In an AI-driven discovery world, structured and differentiated product data matters far more than another connector nobody will activate.

The real game may not be AI apps. It may be GEO in the absence of direct access for true data feeds of ARI.

Complexity is the Killer in B2C

I believe we are currently overengineering a problem most travelers simply do not have. Complexity is the biggest killer in B2C adoption. Consumers only embrace technology when it removes friction, not when it introduces another layer of setup, permissions, and integrations.

The connector logic may work perfectly in a professional environment. Connecting Outlook to your CRM, or integrating sales tools into your daily workflow, creates value because these are systems people use constantly. But travel is different. Most people book one or two trips a year. They do not want to manage APIs, activate connectors, or decide which booking engine should be linked to ChatGPT or Claude.

The customer knows Booking.com, Expedia, or Tripadvisor because they are consumer brands. But nobody wakes up thinking, “I should connect my AI assistant to a hotel middleware platform.”

The future of travel AI will not be won by the platform with the most connectors. It will be won by the platform that hides complexity best. Travelers want outcomes, not orchestration. If users need technical understanding to make the experience work, then we are not building for mainstream travelers — we are building for a small group of tech enthusiasts.

AI connectors are not solving a non-existent problem. They are solving a very real enterprise challenge: legacy fragmentation. Hospitality still runs on layers of systems that were never designed to behave as one experience. The issue is not whether connectors matter. They do. The question is who should experience them.

Travelers should not be asked to understand the hospitality stack. They should not need to know which booking engine, CRS, loyalty platform, payment layer, service system, or content source is being invoked behind the scenes. If the value of a connector depends on the consumer actively managing it, then too much of the architecture has been exposed.

The real opportunity is not “connecting your travel tools to AI.” It is AI-enabled orchestration that disappears into the experience itself.

From an Oracle Consumer perspective, the winning model is one where enterprises use AI and connectors to unify identity, inventory, service, and fulfillment, while travelers receive better recommendations, more relevant offers, and smoother outcomes.

So yes, we should be skeptical of connector strategies that assume consumers want to manage complexity. Of course, they do not. But invisible, intelligently orchestrated infrastructure is exactly where much of the future value will be created.

The question here is not be whether AI connectors are necessary, but why AI platforms are pushing branded connectors in the first place?

The current connector model pushes branded integrations and user-managed connections that most travelers neither understand nor want to think about.
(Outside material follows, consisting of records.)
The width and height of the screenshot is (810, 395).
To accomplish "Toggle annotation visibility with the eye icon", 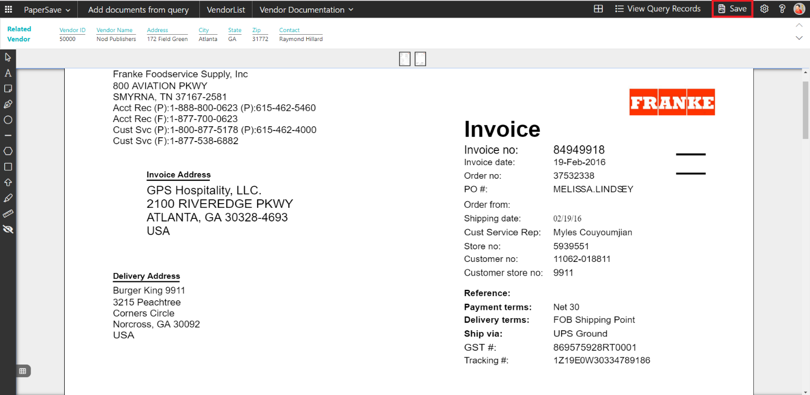I will click(8, 229).
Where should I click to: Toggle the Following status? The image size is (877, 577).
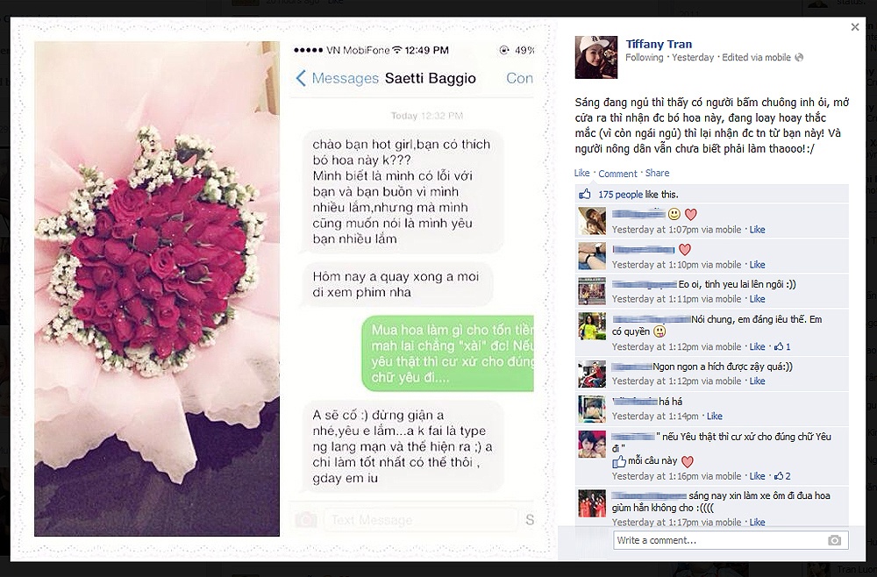click(x=645, y=57)
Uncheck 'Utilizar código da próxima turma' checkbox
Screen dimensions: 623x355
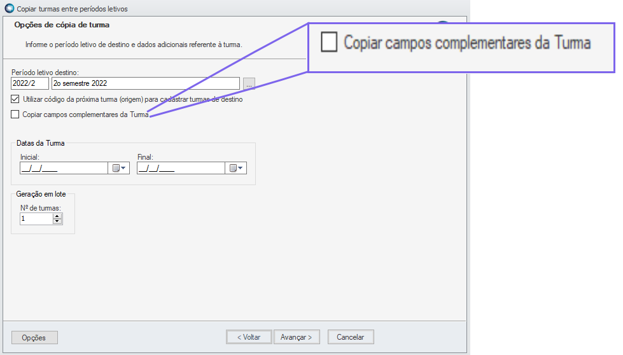pos(15,99)
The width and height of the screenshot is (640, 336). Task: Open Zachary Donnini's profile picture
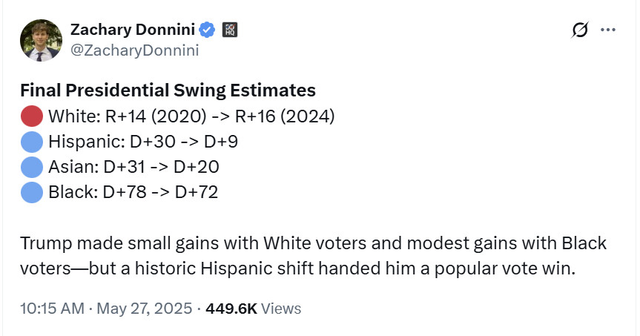pos(41,40)
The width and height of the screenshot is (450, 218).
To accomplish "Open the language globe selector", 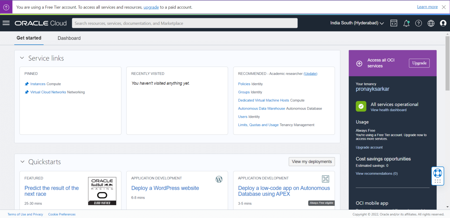I will point(431,23).
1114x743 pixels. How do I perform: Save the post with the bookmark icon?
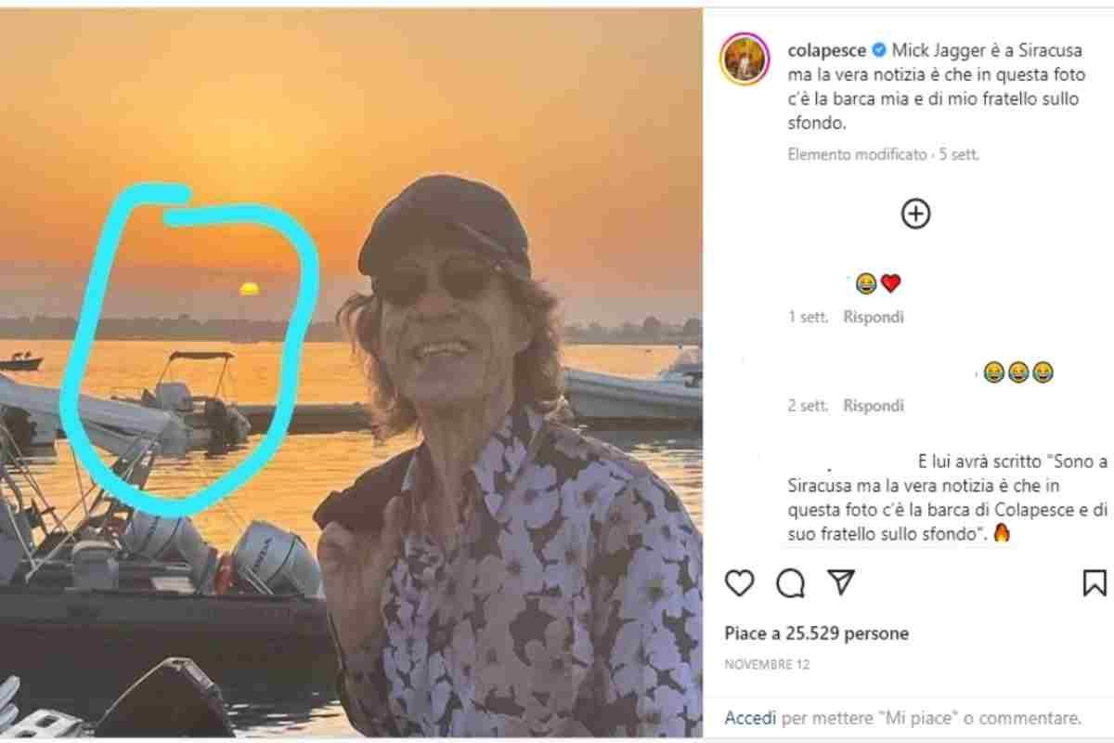(1095, 582)
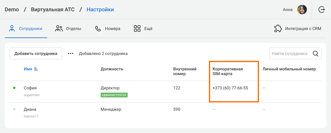Click София's SIM number +373 (60) 77-66-55

coord(230,88)
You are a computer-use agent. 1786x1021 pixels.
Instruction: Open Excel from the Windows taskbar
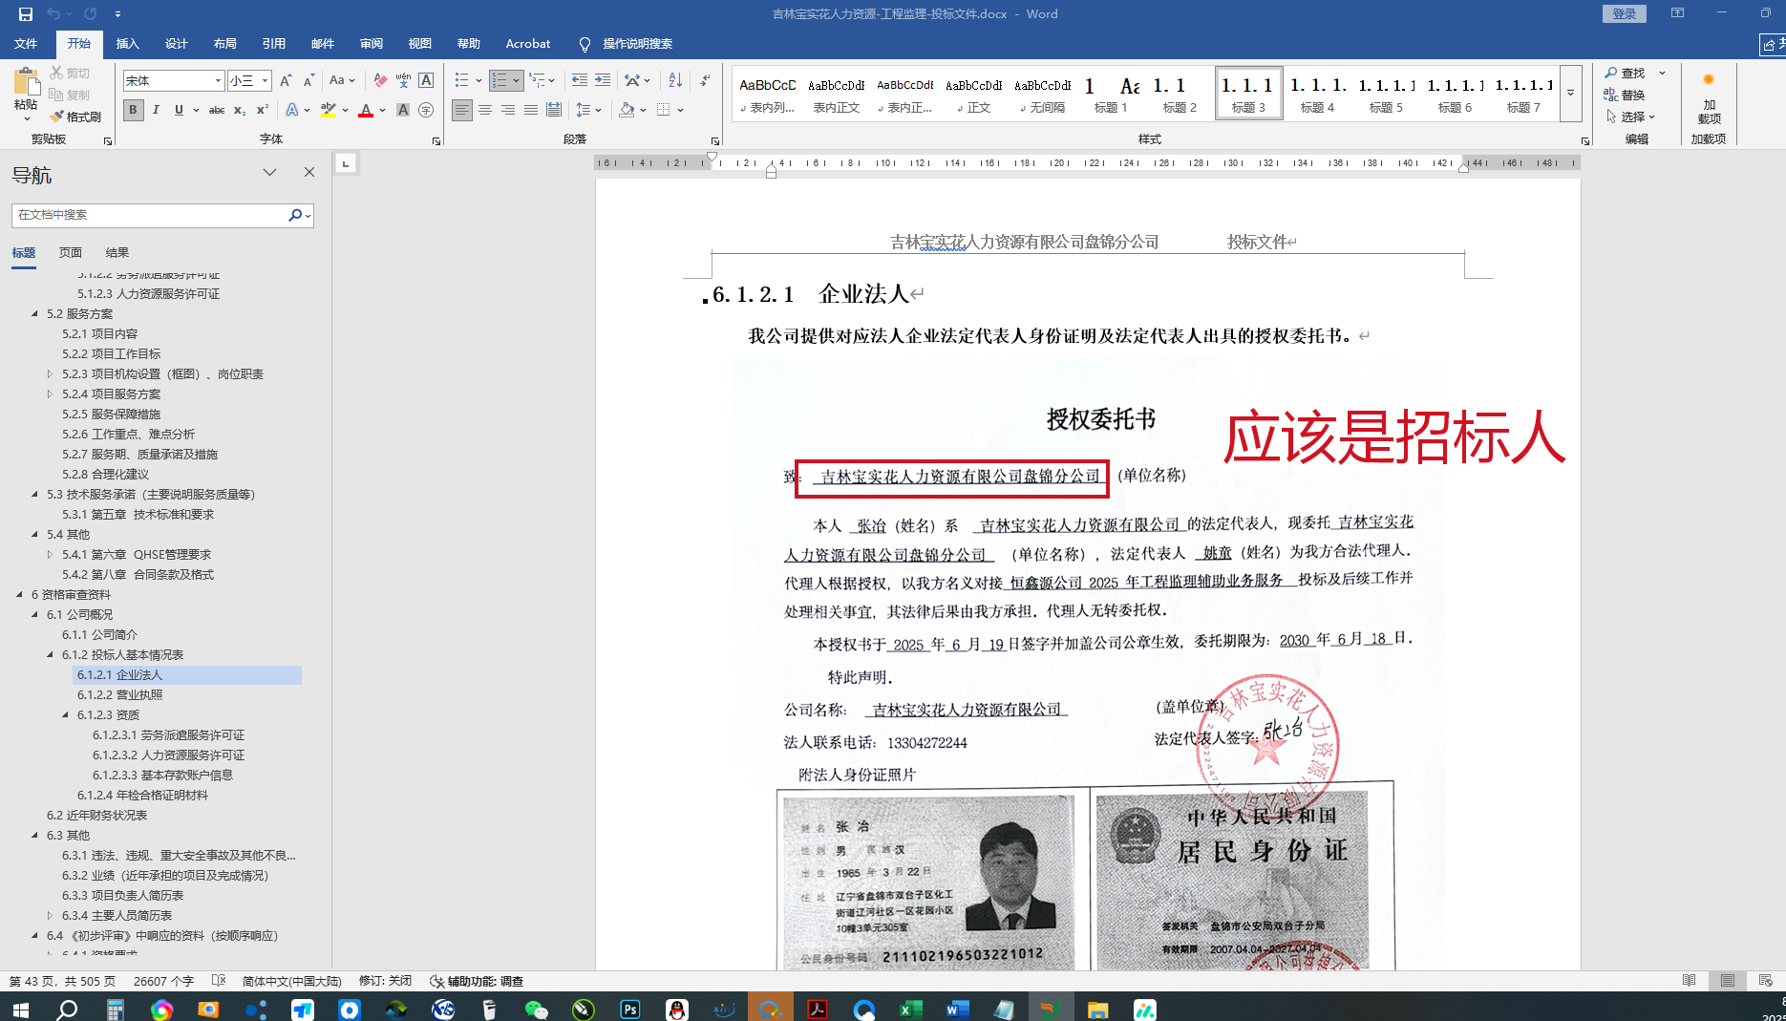point(910,1009)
That creates unnecessary friction in an experience that should feel simple and intuitive.

Travelers are not looking to orchestrate backend systems or manage a collection of hospitality tools inside ChatGPT or Claude. They simply want the best, most relevant travel options presented seamlessly. This is a fundamental Google did with traditional search.

Where AI connectors become valuable is not as consumer-facing brands, but as invisible technology that helps surface hotel availability and rates without adding complexity. Without that kind of infrastructure, travelers will continue gravitating toward OTAs because they appear to offer the most complete view of inventory.

Some of the best technology in travel is the technology travelers never have to think about. AI should reduce friction, not introduce more of it.